■ Document section
--------------------

Soluble CD81 could be associated with HCV replication. Therefore, we assessed whether soluble CD81 correlates with the HCV RNA level. In the present study, however, HCV RNA serum levels were not correlated with the CD81 concentration in the exosomal serum fraction p5. HCV RNA may also bind to exosomal CD81 which is suggested by data from Masciopinto et al., who have shown an association of HCV envelope proteins and HCV RNA with exosomal CD81 in vitro
. In the present study, HCV RNA was enriched in the exosomal serum fraction; however, the concentration of HCV RNA in the exosomal serum fraction was not correlated with the soluble CD81 concentration. Therefore, it may be concluded that exosomal CD81 is not directly involved in HCV replication.
Recently, proinflammatory exosomes have been described to contribute to inflammation e.g. in sarcoidosis 
. To investigate whether increased soluble CD81 levels are associated with disease activity in chronic HCV infection, we compared soluble CD81 serum levels in patients with chronic hepatitis C to a cohort of patients with HCV infection but persistently normal ALT levels as ALT is a surrogate marker for apoptosis and necroinflammation in chronic hepatitis C. It is estimated that approximately 30% of patients with HCV show normal ALT levels 
. The reason therefore is unknown, but it was suggested that an arbitrary high upper limit of normal range may contribute to this phenomenon 
. The long term clinical outcome is not completely known.
Patients with HCV infection and persistently normal ALT levels may show a more benign course than patients with elevated ALT levels. Nevertheless, several studies described significant histological liver lesions and increased ALT levels over time in these patients 
, indicating that this specific cohort may develop liver damage in the absence of surrogate cell death markers. In the current study, soluble CD81 levels were significantly higher in patients with hepatitis C compared to patients with HCV infection and normal ALT levels. This may indicate that increase of soluble CD81 in patients with chronic hepatitis C is mostly related with HCV associated necroinflammation.

--------------------

■ Extracted data
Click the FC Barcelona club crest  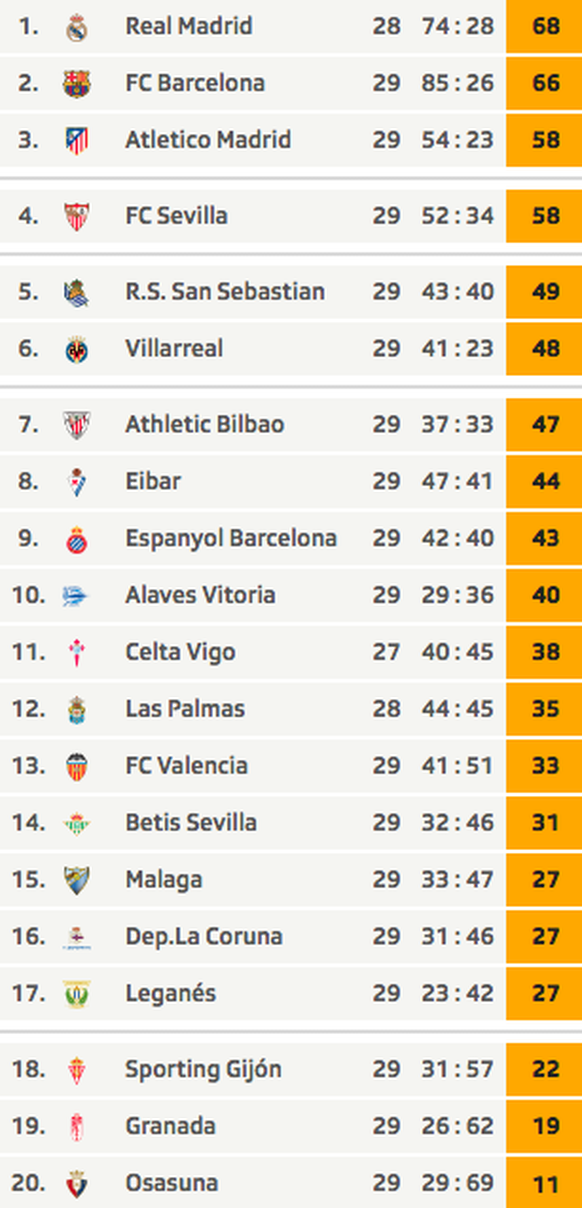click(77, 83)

--------------------

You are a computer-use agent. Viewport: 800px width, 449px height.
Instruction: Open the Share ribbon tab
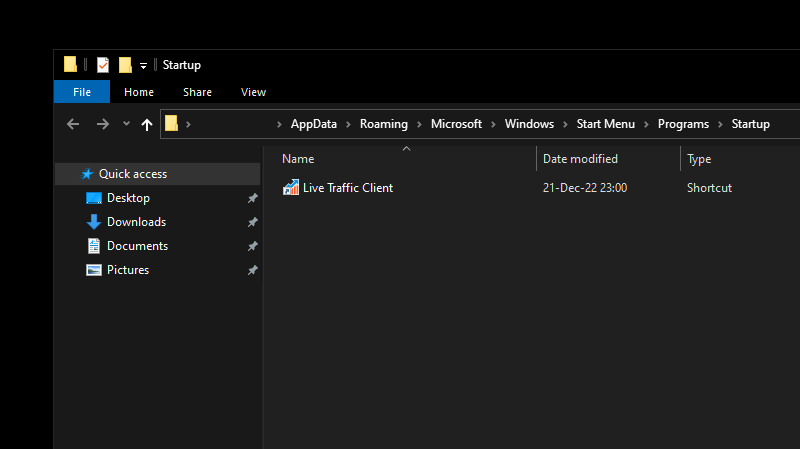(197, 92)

--------------------

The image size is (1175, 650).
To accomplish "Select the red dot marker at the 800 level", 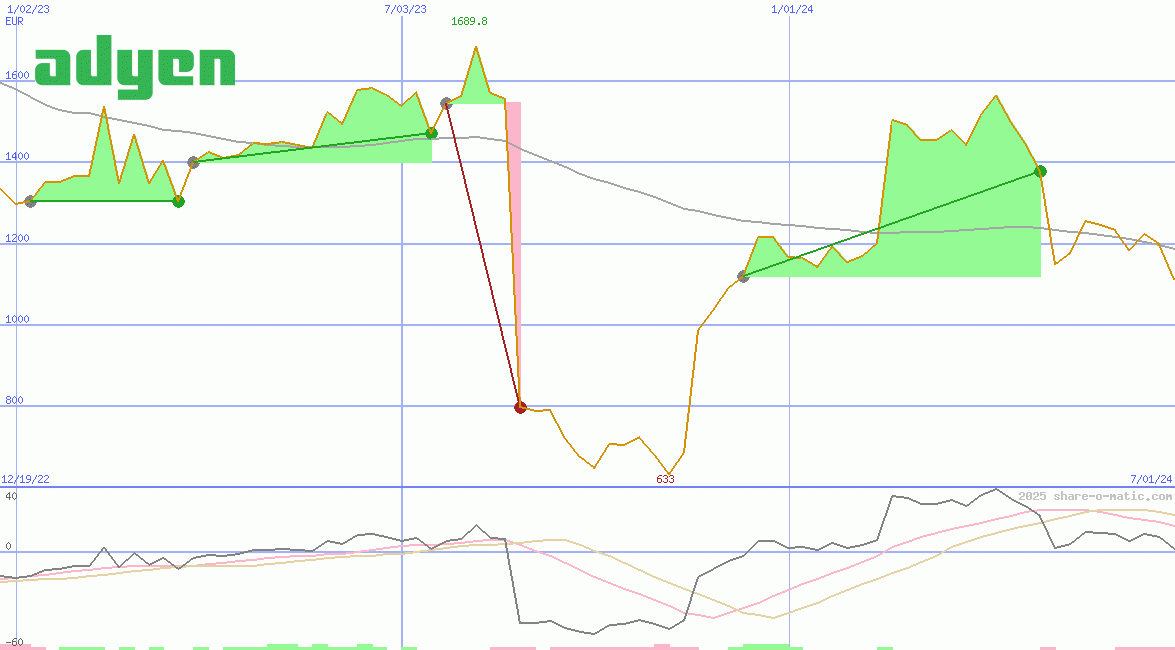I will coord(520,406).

--------------------

■ What needs to be done
Copy, word for word, the stretch of the text on soluble CD81 in hepatitis C from "Soluble CD81 could" through "in HCV replication.".

■ Result for this exercise
Soluble CD81 could be associated with HCV replication. Therefore, we assessed whether soluble CD81 correlates with the HCV RNA level. In the present study, however, HCV RNA serum levels were not correlated with the CD81 concentration in the exosomal serum fraction p5. HCV RNA may also bind to exosomal CD81 which is suggested by data from Masciopinto et al., who have shown an association of HCV envelope proteins and HCV RNA with exosomal CD81 in vitro
. In the present study, HCV RNA was enriched in the exosomal serum fraction; however, the concentration of HCV RNA in the exosomal serum fraction was not correlated with the soluble CD81 concentration. Therefore, it may be concluded that exosomal CD81 is not directly involved in HCV replication.